> _The problem_
Leave the images aside and output every entry exactly.

> _Listed records_
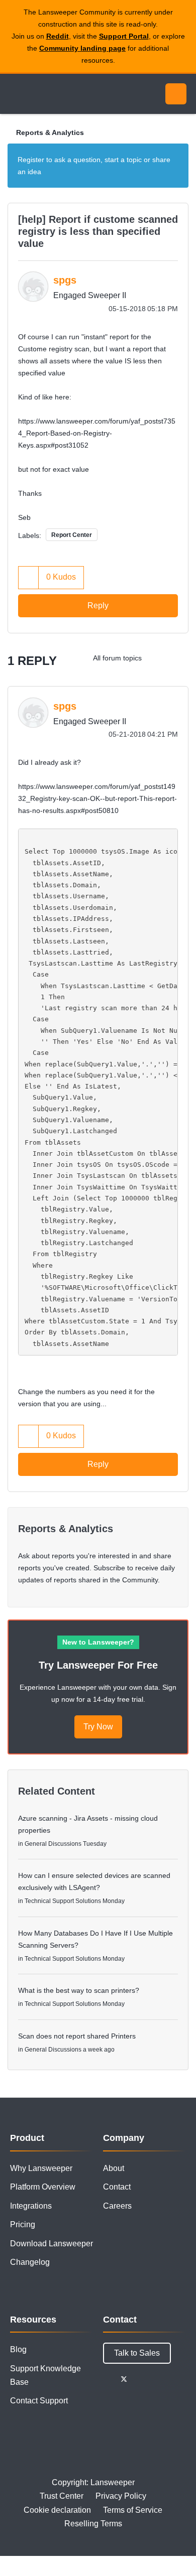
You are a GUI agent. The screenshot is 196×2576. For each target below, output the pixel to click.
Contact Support (39, 2400)
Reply (98, 605)
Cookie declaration (57, 2510)
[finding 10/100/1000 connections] (158, 657)
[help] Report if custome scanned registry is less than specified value (98, 231)
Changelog (30, 2262)
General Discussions (53, 1843)
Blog (18, 2349)
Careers (117, 2206)
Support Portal (124, 36)
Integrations (31, 2206)
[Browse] (15, 93)
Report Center (71, 534)
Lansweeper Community (55, 93)
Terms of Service (132, 2510)
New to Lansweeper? (98, 1642)
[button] (29, 577)
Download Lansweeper (51, 2243)
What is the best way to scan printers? (78, 1990)
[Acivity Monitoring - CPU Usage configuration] (178, 657)
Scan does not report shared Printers (77, 2036)
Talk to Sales (137, 2353)
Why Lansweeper (41, 2168)
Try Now (98, 1726)
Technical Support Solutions (63, 1901)
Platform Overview (42, 2187)
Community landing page (82, 48)
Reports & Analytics (50, 132)
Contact (117, 2187)
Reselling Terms (93, 2523)
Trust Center (61, 2496)
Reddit (57, 36)
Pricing (22, 2224)
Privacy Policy (120, 2496)
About (113, 2168)
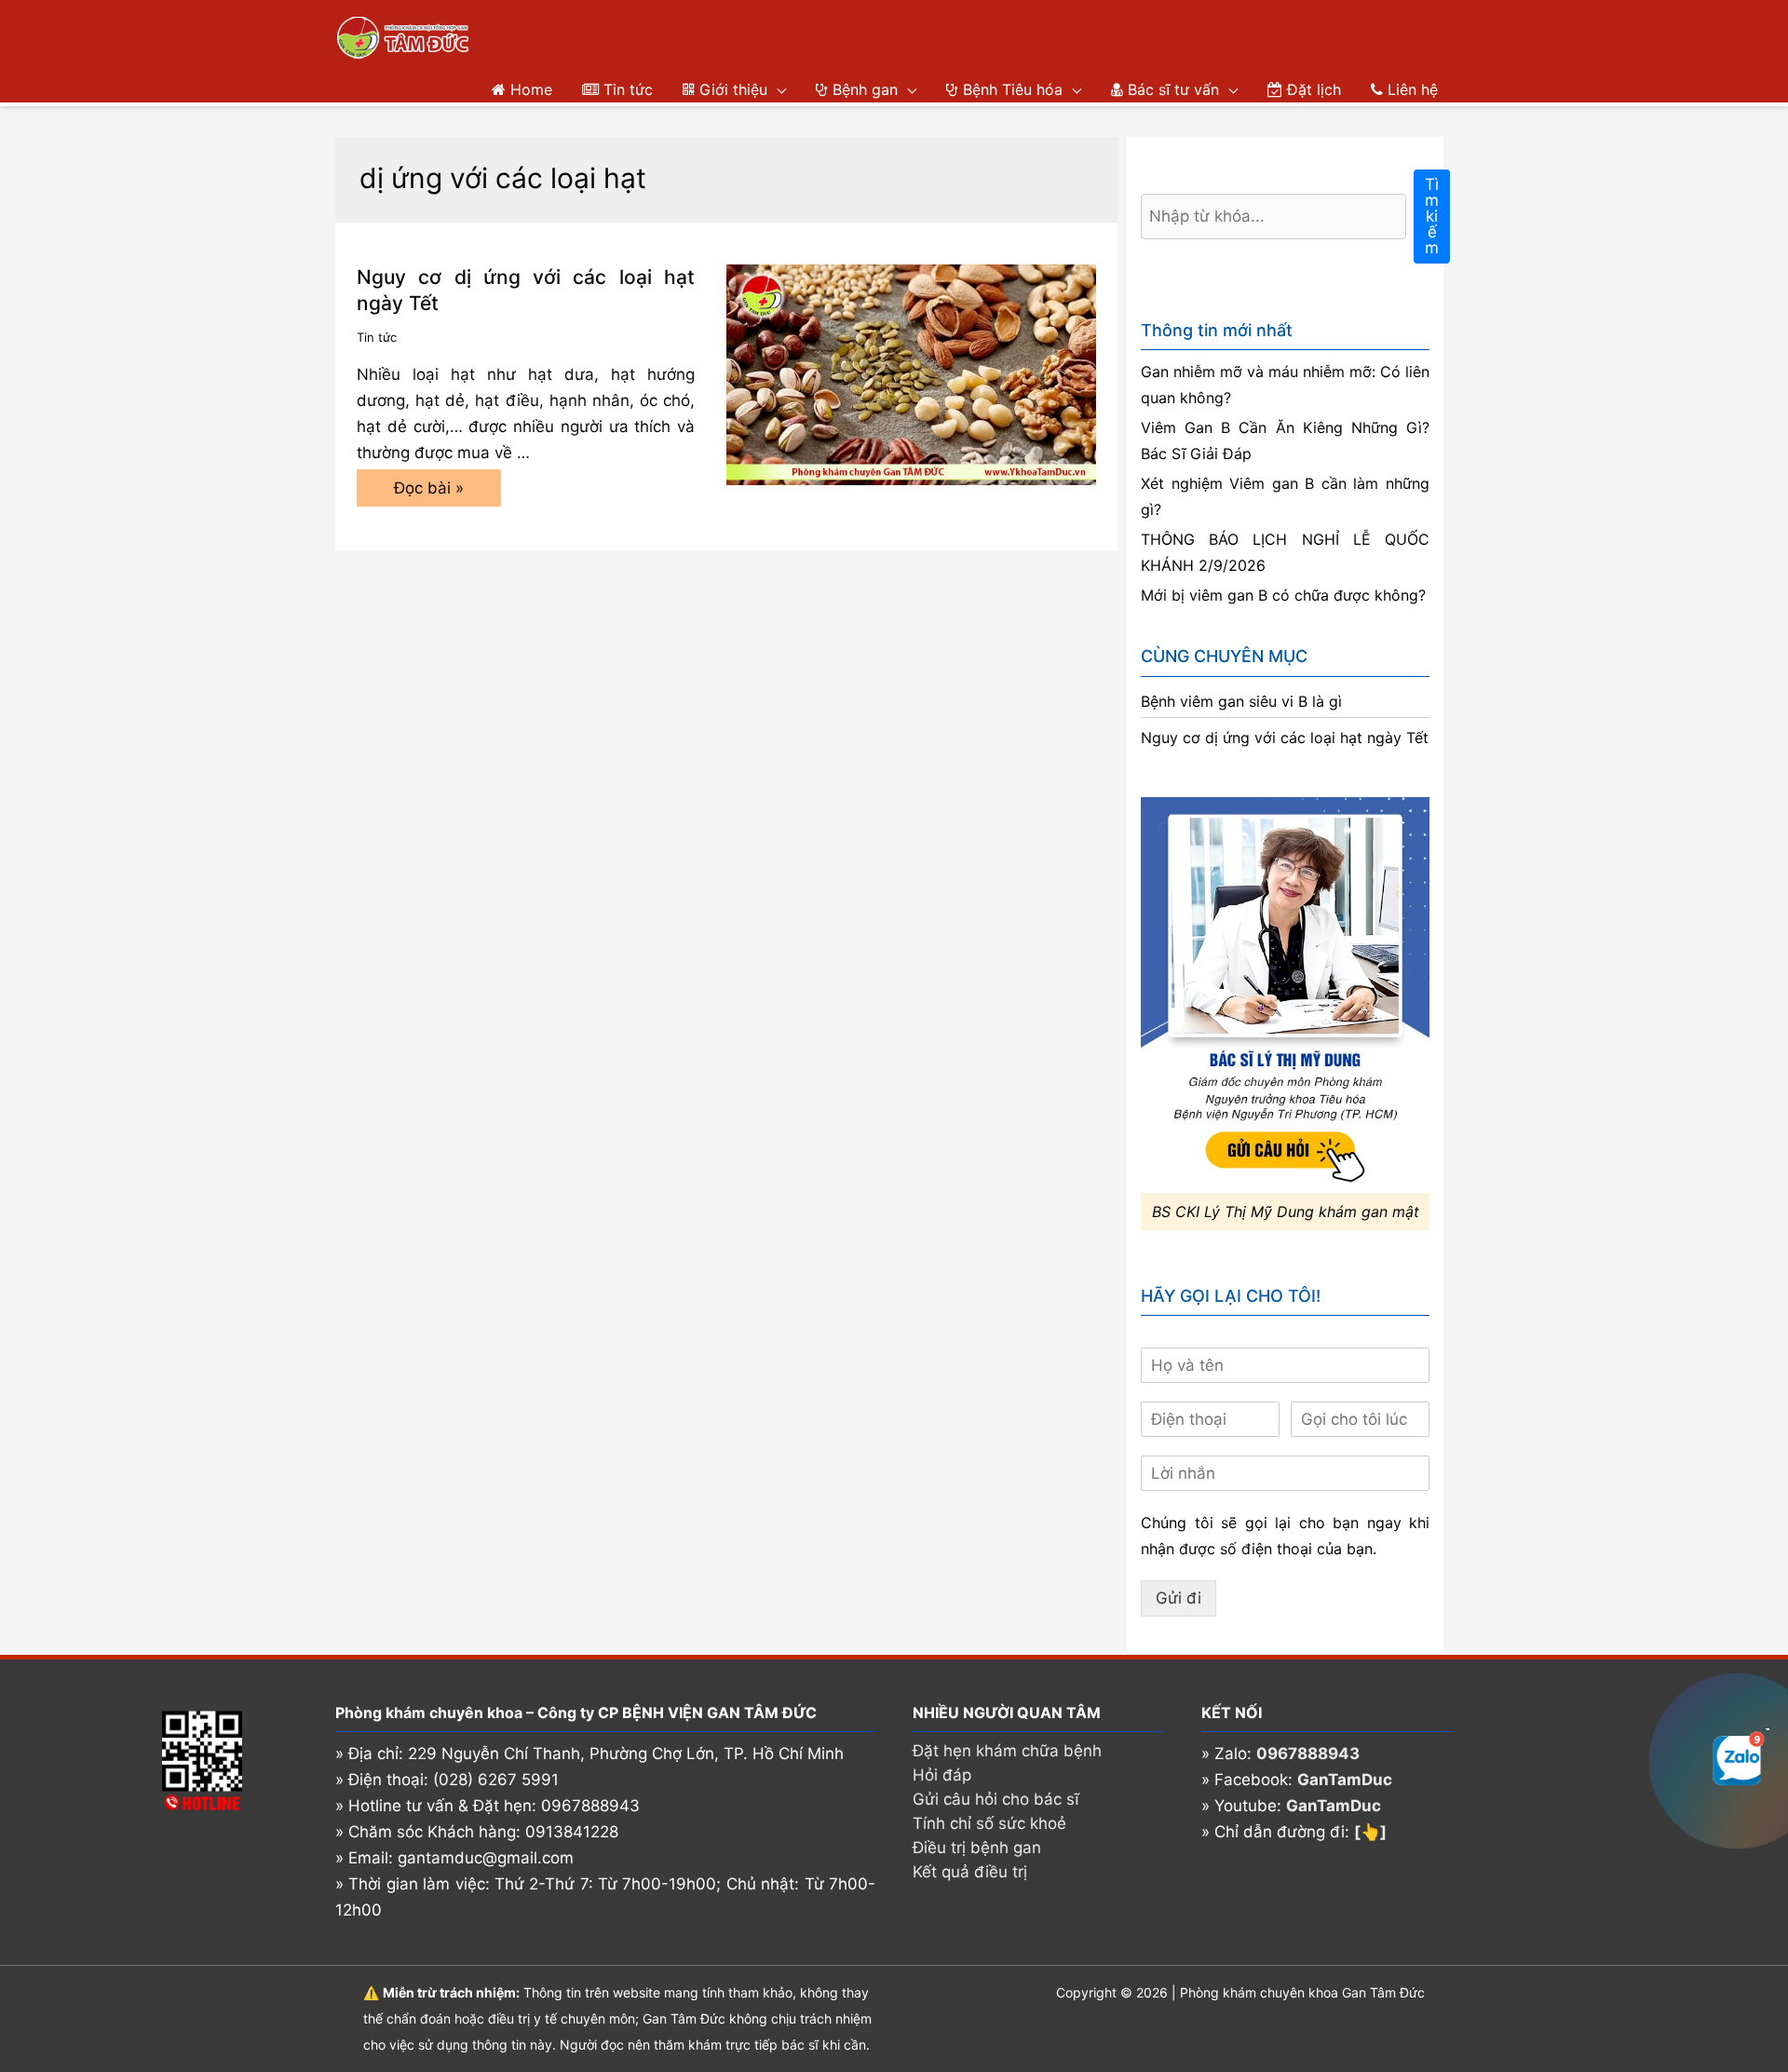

> _Solution_
You are a GUI agent. The screenshot is 196×2576. For each target below, output the pixel to click.
Contact Support (39, 2400)
Reply (98, 605)
Cookie declaration (57, 2510)
[finding 10/100/1000 connections] (158, 657)
[help] Report if custome scanned registry is less than specified value (98, 231)
Changelog (30, 2262)
General Discussions (53, 1843)
Blog (18, 2349)
Careers (117, 2206)
Support Portal (124, 36)
Integrations (31, 2206)
[Browse] (15, 93)
Report Center (71, 534)
Lansweeper Community (55, 93)
Terms of Service (132, 2510)
New to Lansweeper? (98, 1642)
[button] (29, 577)
Download Lansweeper (51, 2243)
What is the best way to scan printers? (78, 1990)
[Acivity Monitoring - CPU Usage configuration] (178, 657)
Scan does not report shared Printers (77, 2036)
Talk to Sales (137, 2353)
Why Lansweeper (41, 2168)
Try Now (98, 1726)
Technical Support Solutions (63, 1901)
Platform Overview (42, 2187)
Community landing page (82, 48)
Reports & Analytics (50, 132)
Contact (117, 2187)
Reselling Terms (93, 2523)
Trust Center (61, 2496)
Reddit (57, 36)
Pricing (22, 2224)
Privacy Policy (120, 2496)
About (113, 2168)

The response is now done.